En somme, le système reposait sur la masse et sur le peu de variété des exportations américaines. Il a été poussé plus loin, et nous trouvons, dans les dépositions recueillies par la Commission, l’idée de donner une prime d’exportation à un seul genre de fret, le charbon.

C’est M. E. R. Wood, président d’un comité spécial constitué au ministère du Commerce, qui s’est fait le champion de cette idée ; il l’a défendue avec beaucoup d’habileté[1]. Toute la question, dit-il, se résume à ceci : Il faut assurer à l’armement américain un fonds de chargement qu’il puisse prendre à bon marché (a cheap initial cargo). Or, si vous considérez l’ensemble des transports par mer dans le monde, vous constatez que sur 200 millions de tonnes environ, il y a 65 millions de tonnes de charbon. Si vous déduisez du total des marchandises chargées celles que leur nature destine aux navires rapides, vous verrez que le charbon forme sensiblement la moitié de la masse des cargaisons lourdes, de celles que transportent les cargo-boats. Voilà pourquoi l’Angleterre tient dans le commerce maritime une place si éminente. Elle charge chaque année 60 millions de tonnes de charbon sur navires. Nous aussi, nous avons du charbon, et nous le donnerions volontiers à 11 fr. 50 la tonne, chargé à bord, tandis que les Anglais vendent le leur aujourd’hui environ 17 fr. 50[2]. Seulement, on nous prend 15 shillings pour l’amener par exemple à Marseille, tandis que de Cardiff ou de Newcastle, le fret est de 5 shillings. Donnez-nous une prime d’exportation qui comble l’écart, vous assurerez un énorme développement à nos mines et un magnifique essor à notre marine marchande.
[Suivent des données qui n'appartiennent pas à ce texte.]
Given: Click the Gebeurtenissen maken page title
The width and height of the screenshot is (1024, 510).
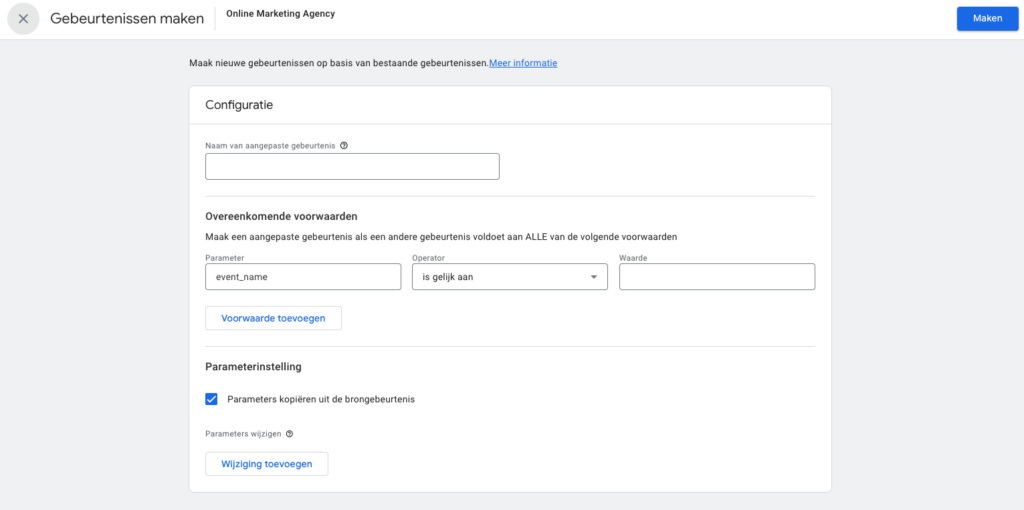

Cependant le système des primes à l’exportation n’a pas été adopté par la Commission. Elle a considéré avec raison qu’elle avait pour mission de relever directement et promptement la marine marchande, non de favoriser telle ou telle branche de l’activité nationale, déjà fortement protégée. D’autre part, en liant aussi intimement l’exportation américaine à une marine nationale encore si faible, on aurait risqué de compromettre les intérêts qu’on voulait satisfaire. Le commerce maritime des

  1. Hearings, t. I, p. 327 à 333.
  2. La déposition de M. E. R. Wood est du 26 mai 1904.